[Tracker-discuss] spam auditor checked in

Wed Jul 25 13:08:49 CEST 2007

skip at pobox.com skrev:
>     Erik> The xmlrpc server has been installed on psf.upfronthosting.co.za
>     Erik> as detailed in your message, using a cvs checkout from an hour
>     Erik> ago. Seems to work.
>
> Note that we switched from CVS to Subversion a couple days ago.  I don't
> think there are any significant differences yet (only my trivial test
> checkins), but you should track the Subversion repository.  
Ah. Good thing :-). http://spambayes.sourceforge.net/download.html needs 
an update, though.
>     Erik> Now I think it needs training. Ideas on how to do that?
>
> Yes, there are two ways to train.  First, there are train and train_mime
> methods in the XML-RPC server.  Second, and certainly more convenient to
> start with,
I'm a programmer. For me, an xmlrpc interface is always more convenient 
than a web interface :-).

>  point your web browser at the URL the server displays when it
> starts up, probably http://localhost:8880/.
I got that running, yes. And I fully agree that it's better if the 
spambayes server is running on localhost, as we don't want too many 
external dependencies. As its now up and running on localhost, feel free 
to turn off the instance on www.webfast.com.

>     Erik> Also, I'm a bit confused on how the detector works - could you
>     Erik> explain the arguments the XMLRPC method expects?

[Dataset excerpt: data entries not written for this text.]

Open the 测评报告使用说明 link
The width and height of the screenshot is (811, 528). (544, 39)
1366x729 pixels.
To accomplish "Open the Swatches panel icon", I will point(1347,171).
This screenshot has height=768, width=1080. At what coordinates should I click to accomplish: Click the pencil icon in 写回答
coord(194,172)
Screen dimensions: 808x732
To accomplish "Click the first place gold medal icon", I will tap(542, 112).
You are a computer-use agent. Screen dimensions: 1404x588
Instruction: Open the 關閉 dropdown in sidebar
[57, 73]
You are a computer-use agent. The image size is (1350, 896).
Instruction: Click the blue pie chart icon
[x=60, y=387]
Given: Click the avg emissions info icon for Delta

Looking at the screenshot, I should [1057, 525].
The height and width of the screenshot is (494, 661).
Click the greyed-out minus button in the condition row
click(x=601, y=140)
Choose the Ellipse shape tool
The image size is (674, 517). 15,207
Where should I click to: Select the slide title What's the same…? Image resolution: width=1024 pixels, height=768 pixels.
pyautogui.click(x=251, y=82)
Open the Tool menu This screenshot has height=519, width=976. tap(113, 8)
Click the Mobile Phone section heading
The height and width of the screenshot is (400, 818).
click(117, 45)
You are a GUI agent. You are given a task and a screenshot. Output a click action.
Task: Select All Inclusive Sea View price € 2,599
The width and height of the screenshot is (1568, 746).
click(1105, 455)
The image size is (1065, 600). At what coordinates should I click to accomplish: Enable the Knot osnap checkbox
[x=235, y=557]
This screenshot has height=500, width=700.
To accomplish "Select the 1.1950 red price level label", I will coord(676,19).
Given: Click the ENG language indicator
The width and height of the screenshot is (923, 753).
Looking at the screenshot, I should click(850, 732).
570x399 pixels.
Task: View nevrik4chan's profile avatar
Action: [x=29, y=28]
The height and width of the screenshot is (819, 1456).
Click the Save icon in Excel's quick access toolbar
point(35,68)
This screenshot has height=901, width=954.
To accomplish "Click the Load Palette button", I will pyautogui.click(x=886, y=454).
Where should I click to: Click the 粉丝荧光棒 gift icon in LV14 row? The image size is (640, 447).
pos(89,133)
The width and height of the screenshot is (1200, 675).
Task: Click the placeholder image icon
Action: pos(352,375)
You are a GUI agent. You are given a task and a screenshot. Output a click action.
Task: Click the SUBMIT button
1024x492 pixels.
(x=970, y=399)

Is the first
>     Erik> argument supposed to be a string, or something else?
>
> The score method takes three arguments, a dictionary representing the form
> submission contents, a possibly empty list of extra tokens which you
> generate, and a list of attachment dictionaries.  See the docstring for
> spambayes.XMLRPCPlugin.form_to_mime.
>   
Ah! Now I understand how it works. I was looking in 
scripts/sb_xmlrpcserver.py which is installed in the bin/ directory. I 
should have been looking in XMLRPCPlugin.py. Is sb_xmlrpcserver.py 
perhaps deprecated and on the list of things to be removed?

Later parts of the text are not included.